Yeah, I think the author missed the mark with that line too.
Most peoples personal websites today are a series of articles, so of course dating them is reasonable, and sorting by it is also nice for the reader.
Even online manuals, which should not be organized around chronology benefit greatly by having dates on them.
We rarely see the 90's style homepages with "Here is my a list of my favourite episodes" and "This is my gallery of my favourite cats" anymore. But if you want to make your home on the web more about themes, than articles, then great.
One of the things that is of constant annoyance is trying to find out when something was posted. Sometimes the time when it was posted is important, it allows me to ascertain how relevant the information therein is.
ok so this is helpful because I'm planning on starting a blog and want to use it to document some of the cool things I've done in the past.

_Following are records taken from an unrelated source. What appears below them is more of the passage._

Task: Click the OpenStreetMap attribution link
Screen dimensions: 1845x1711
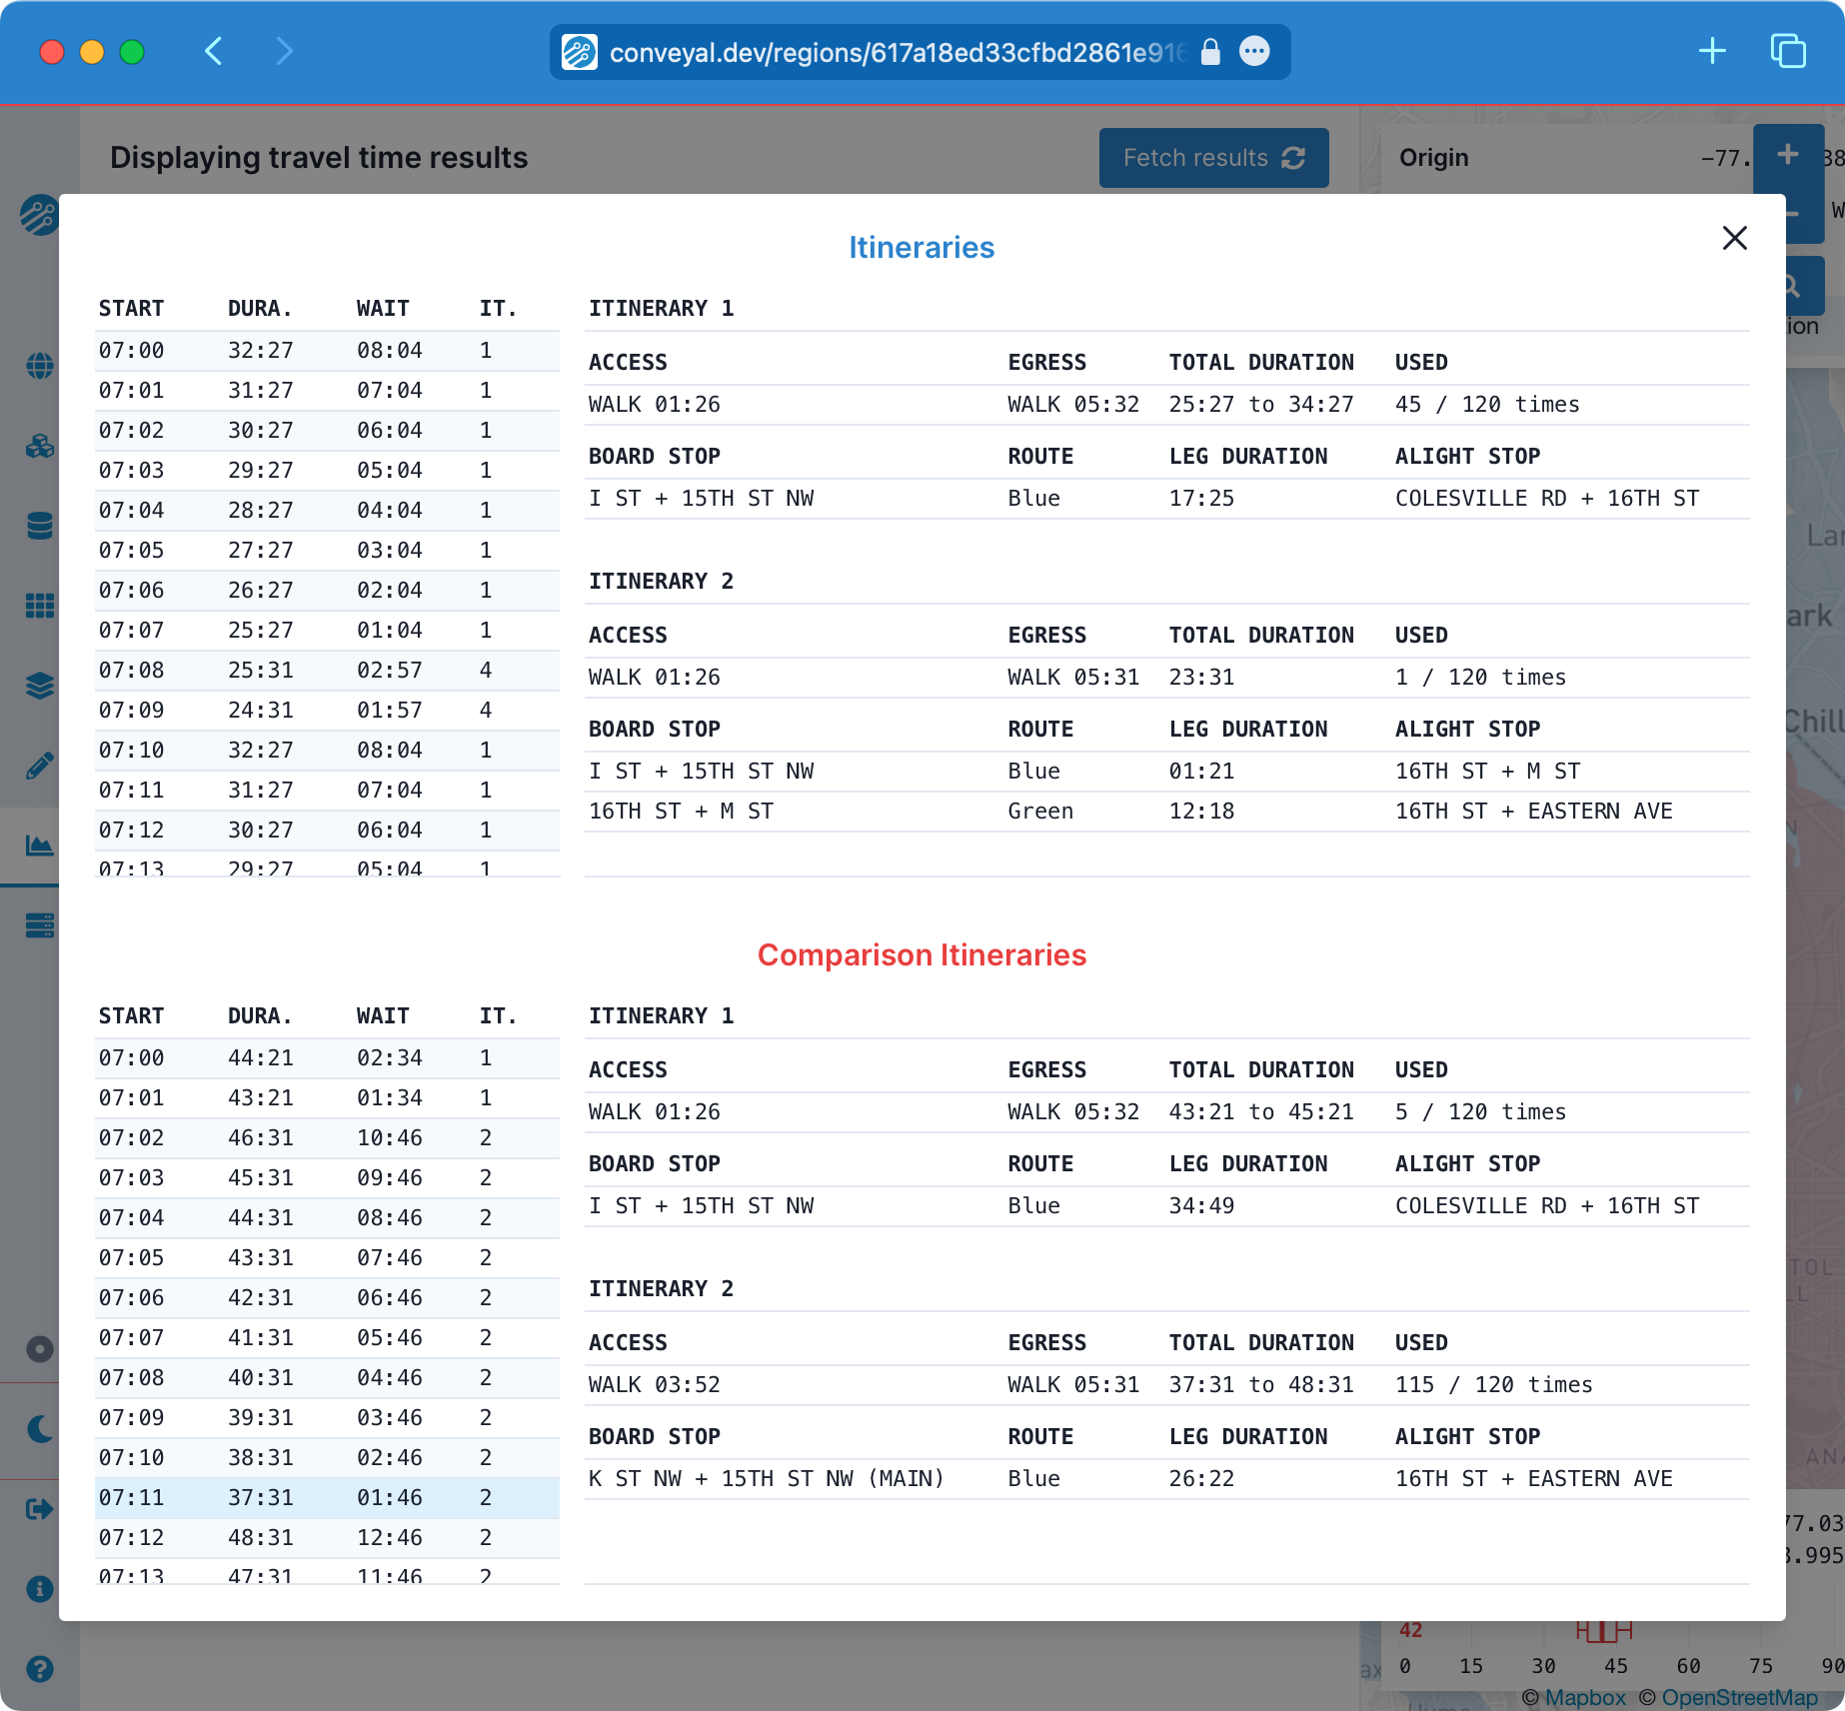Action: 1739,1697
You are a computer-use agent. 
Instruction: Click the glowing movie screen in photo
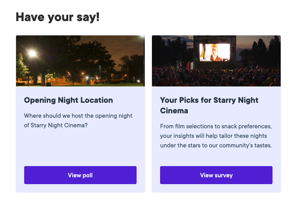[214, 52]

Would you (as a reader) prefer my trip to Norway to be dated when it happened, or when I published the article?
I am mostly wanting to blog to curate my memories of things I done or thoughts I've had but I'd be lying if I didn't also hope it might help me make 'friends' online and find people with common interests.
for something like this I would feel that the two relevant dates are when the facts happened and when the act of writing is set.

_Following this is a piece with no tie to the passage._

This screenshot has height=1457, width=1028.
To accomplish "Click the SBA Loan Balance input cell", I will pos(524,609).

As in if you are writing about a trip in 2002 and the page is written as if you wrote it soon after the trip then the date of publishing is not really essential (in terms of semantic html I think it would still be good etiquette to have is "somewhere" on the page, like in a footer, tagged as such, same thing for a "last updated" date)
In this case I would say that is would be nice as a reader if I can understand what the date mean and if it was backdated or not.
I care, because it gives me context of how relevant it might be.